Bakıyorum da biz ne güzel bir çocukluk yaşamışız, benim kendi kızım yaşında olduğum zamanlar (12) İstanbul Caddebostan'da yaşıyordum ve bu sene bile (41) kendi eski mahalleme dönüp, çocukluğumu yine kendi yaşımla yaşıt bir arkadaşımla yad etmek en büyük zevklerden biriydi. Okula yürüyerek gidip gelirdik, tam bir grup şeklinde...
Kendi çocuğumla sürekli kendimi karşılaştırıyorum, elimde değil. Mesela, ben o yaşta ciddi, ciddi aşıktım, öyle böyle değil! O'nunla karşılaşmak için elimden ne gelirse yapardım, aynı mahalle çocuklarıydık, beraber büyüdük, ergenliğe girdik hala hayatımın en güzel günlerindenmiş diyorum. Şimdi bakıyorum hoşlanma var ama herşey olması gerektiği gibi, tutku yok içinde, o insandan yaş gereği tipini beğenerek yaklaşırsın şimdikiler espri yeteneği, centilmenlik, derslerinde başarı gibi kriterler sayıyorlar, fiziksel hiçbir şeye değer vermeden ve hiç göremiyorum kendini kaybetmek, kalp çarpıntısı, iştahsızlık çekmek...

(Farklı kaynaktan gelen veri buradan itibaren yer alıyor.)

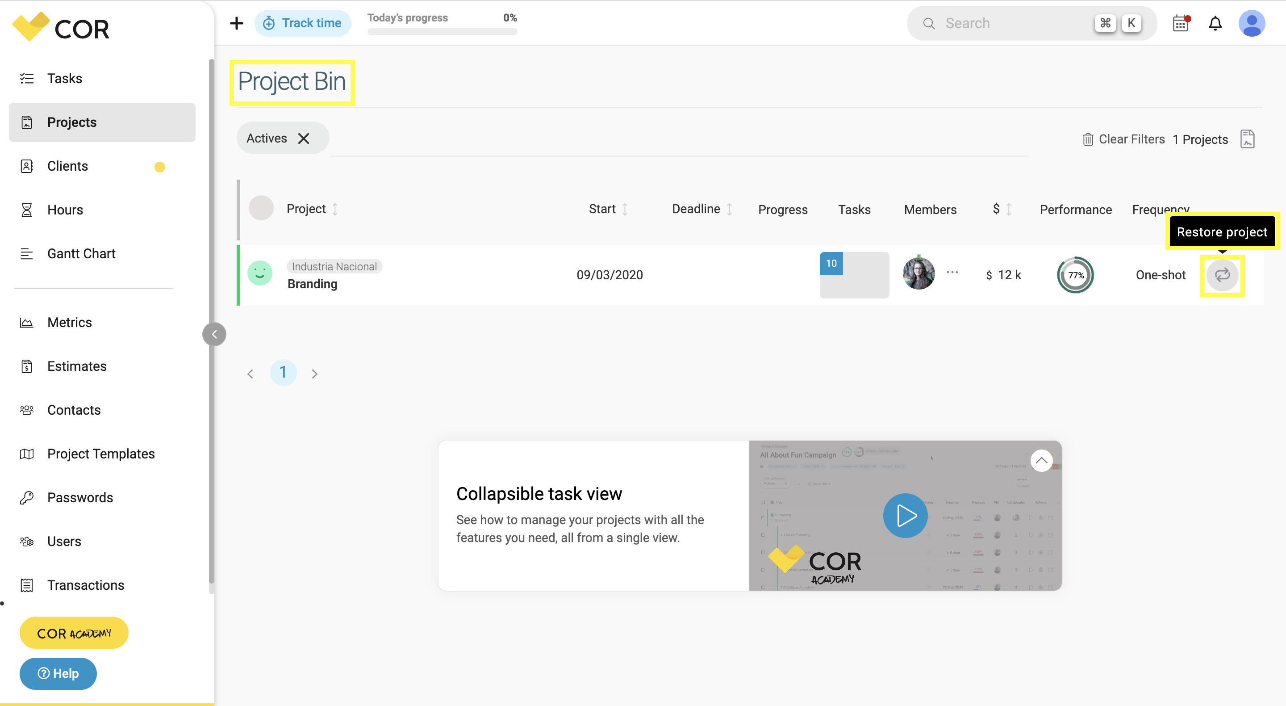This screenshot has height=706, width=1286.
Task: Click the Clear Filters trash icon
Action: [x=1089, y=139]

Benim gibi biriktirebildiği, koskoca bir kadın olduğunda bile suratına kocaman bir gülümseme yerleştirecek ne yaşıyor hayatında çok düşünüyorum. Hiçbir şey!!!!!
İngiltere'ye gidiyoruz babaannenin yaşadığı yerde bir çocuk yok! Türkiye'ye gidiyoruz var ama yok! Arada sırada nadir çıkan çocuklar da gelip gidiveriyorlar herkesin herşey kursağında kalıyor, çocuklar oynarken bağıranlar, çıkıp azarlayanlar hiç eksik olmuyor.
İnsanlar eskisi gibi değil, biz sabah çıkardık dışarı öğlen sürükleyerek içeri yemeğe sokarlardı, bazen onu da başaramazlardı. Ailelerimizin durumu iyiydi, yaşadığımız yerler kalbur üstüydü ama kimse kötü bir yola sapmadı, serseri olmadı, içkiye sigaraya yaşından önce başlamaya, birbirini ayartmaya çalışmadı. Kızlı erkekli mahallede merdiven ve duvar üzerine oturup sohbet etmek, arada sırada erkek arkadaşlarımızın oynadığı futbolu seyretmek, hepberaber basketbol oynamaktı hayat. Akşamları çıkardık zaman zaman, yaz aylarında 8.5 Açıkhava sineması'nda açılan diskoya gidişimiz ve o heyecan...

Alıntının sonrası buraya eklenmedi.